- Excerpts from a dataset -
-------------------------

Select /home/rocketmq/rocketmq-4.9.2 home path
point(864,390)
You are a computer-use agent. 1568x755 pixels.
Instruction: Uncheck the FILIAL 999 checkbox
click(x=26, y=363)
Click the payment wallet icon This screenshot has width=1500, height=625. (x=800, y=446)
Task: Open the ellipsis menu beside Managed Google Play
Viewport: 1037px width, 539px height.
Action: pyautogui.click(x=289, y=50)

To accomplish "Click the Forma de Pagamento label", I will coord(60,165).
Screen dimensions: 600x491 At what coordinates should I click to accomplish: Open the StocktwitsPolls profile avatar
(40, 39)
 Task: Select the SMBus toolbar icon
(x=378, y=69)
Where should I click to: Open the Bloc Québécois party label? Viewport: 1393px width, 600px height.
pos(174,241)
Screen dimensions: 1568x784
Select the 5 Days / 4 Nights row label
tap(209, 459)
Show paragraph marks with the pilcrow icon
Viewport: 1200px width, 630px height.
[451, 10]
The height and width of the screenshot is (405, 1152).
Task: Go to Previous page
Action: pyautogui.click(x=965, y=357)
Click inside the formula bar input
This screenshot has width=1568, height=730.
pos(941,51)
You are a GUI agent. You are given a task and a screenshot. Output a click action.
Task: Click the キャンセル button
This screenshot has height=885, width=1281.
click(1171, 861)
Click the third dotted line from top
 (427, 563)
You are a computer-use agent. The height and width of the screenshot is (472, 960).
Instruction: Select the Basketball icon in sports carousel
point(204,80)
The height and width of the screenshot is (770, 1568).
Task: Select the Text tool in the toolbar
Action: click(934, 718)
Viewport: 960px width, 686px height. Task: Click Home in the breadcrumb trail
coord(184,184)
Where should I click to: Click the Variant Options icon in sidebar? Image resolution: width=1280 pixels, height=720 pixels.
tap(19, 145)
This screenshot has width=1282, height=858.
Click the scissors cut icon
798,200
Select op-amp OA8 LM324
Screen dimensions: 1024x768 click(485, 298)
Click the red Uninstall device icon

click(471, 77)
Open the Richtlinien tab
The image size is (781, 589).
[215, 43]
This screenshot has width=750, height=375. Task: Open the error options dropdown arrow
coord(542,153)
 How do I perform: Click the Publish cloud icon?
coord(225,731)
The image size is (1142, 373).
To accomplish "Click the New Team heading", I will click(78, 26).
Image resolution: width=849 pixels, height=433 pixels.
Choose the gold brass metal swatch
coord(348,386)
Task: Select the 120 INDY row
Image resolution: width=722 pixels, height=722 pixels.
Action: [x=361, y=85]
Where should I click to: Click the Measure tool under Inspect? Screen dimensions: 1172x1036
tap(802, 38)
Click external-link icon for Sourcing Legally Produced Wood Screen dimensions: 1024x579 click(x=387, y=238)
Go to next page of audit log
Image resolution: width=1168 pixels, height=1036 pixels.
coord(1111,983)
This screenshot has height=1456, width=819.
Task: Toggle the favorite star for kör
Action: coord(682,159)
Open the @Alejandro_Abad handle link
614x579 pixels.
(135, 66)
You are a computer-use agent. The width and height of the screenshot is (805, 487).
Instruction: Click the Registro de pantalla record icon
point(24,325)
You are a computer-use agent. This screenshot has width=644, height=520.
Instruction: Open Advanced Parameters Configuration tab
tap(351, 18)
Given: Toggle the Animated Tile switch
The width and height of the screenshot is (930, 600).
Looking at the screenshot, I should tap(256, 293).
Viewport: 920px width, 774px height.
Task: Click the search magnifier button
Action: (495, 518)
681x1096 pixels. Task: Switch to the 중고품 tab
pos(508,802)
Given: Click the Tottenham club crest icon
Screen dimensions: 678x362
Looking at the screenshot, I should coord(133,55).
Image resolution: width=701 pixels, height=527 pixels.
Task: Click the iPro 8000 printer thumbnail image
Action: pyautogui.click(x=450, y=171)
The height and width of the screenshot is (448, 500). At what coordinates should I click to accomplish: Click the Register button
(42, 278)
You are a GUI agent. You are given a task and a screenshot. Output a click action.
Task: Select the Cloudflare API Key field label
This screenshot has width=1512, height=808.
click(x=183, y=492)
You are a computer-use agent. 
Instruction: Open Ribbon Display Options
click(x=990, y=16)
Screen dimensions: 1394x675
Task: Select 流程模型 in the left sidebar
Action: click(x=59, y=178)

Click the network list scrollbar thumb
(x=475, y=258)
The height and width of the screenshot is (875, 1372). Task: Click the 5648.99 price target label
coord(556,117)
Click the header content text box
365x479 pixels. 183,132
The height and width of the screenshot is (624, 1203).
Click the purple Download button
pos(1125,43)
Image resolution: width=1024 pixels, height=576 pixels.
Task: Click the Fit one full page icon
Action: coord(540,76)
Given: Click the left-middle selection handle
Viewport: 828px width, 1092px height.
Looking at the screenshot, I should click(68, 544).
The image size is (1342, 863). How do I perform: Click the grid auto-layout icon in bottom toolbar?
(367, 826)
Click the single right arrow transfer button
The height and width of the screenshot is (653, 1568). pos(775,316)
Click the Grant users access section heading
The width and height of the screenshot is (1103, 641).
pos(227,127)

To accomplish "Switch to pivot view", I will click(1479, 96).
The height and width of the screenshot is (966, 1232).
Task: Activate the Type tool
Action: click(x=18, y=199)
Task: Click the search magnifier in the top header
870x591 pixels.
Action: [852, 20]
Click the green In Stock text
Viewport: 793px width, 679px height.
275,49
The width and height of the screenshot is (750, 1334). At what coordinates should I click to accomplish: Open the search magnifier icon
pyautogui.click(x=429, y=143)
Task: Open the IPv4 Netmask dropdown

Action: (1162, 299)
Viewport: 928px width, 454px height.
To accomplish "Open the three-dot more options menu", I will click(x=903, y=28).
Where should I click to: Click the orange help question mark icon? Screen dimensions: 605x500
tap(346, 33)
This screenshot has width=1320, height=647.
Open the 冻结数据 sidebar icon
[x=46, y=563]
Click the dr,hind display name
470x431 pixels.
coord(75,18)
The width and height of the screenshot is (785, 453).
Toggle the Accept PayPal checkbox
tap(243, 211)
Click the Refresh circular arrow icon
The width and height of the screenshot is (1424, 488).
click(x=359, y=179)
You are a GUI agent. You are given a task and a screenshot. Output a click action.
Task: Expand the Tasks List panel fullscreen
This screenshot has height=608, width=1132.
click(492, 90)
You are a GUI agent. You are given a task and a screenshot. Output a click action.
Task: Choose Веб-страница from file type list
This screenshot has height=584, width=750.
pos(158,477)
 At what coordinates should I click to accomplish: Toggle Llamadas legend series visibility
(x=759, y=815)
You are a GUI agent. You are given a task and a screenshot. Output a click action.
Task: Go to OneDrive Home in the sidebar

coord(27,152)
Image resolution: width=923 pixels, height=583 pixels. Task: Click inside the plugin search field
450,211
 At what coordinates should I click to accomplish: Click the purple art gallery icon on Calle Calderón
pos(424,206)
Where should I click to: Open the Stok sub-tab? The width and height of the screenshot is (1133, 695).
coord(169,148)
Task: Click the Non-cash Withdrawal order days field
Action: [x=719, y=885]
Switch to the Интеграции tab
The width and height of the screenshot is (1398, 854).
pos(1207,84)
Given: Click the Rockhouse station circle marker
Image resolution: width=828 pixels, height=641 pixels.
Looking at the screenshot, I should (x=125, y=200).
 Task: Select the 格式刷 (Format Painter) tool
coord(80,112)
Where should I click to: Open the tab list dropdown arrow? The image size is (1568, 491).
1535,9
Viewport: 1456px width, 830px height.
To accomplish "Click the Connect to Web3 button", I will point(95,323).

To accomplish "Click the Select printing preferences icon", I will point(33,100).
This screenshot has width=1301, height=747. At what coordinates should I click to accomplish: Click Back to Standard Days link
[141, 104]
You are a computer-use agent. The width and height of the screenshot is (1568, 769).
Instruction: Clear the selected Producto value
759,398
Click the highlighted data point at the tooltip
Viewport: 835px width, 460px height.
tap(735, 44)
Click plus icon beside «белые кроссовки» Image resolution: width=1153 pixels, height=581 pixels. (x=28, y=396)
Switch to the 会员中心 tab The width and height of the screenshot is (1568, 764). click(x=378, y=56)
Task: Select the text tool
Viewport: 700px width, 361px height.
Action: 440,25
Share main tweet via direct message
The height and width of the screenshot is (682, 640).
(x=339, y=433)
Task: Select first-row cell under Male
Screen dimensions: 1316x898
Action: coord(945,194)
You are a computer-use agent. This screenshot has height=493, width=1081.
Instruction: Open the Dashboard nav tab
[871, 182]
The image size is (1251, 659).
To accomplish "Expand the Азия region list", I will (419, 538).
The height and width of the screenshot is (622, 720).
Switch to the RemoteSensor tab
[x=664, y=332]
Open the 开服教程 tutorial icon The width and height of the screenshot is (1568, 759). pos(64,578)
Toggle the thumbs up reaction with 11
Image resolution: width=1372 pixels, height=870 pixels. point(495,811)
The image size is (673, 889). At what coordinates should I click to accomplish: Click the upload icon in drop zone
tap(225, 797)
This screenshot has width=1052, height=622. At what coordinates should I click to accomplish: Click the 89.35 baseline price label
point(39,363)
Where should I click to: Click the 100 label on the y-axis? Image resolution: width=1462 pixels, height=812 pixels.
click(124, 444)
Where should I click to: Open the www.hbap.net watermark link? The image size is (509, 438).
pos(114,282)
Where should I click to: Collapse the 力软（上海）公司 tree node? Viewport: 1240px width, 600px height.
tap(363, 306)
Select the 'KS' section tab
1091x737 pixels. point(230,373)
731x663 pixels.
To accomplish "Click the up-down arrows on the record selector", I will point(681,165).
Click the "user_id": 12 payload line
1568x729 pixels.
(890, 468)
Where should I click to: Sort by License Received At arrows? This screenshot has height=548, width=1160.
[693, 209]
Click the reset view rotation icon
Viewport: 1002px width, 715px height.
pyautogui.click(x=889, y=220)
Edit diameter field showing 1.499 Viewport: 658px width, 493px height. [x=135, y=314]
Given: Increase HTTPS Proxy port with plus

-------------------------

Take the line above containing "The image size is (1342, 863).", the line containing "Click the Grant users access section heading", and all lines in between, and copy them exactly without anything else.

- Answer space -
The image size is (1342, 863). How do I perform: Click the grid auto-layout icon in bottom toolbar?
(367, 826)
Click the single right arrow transfer button
The height and width of the screenshot is (653, 1568). pos(775,316)
Click the Grant users access section heading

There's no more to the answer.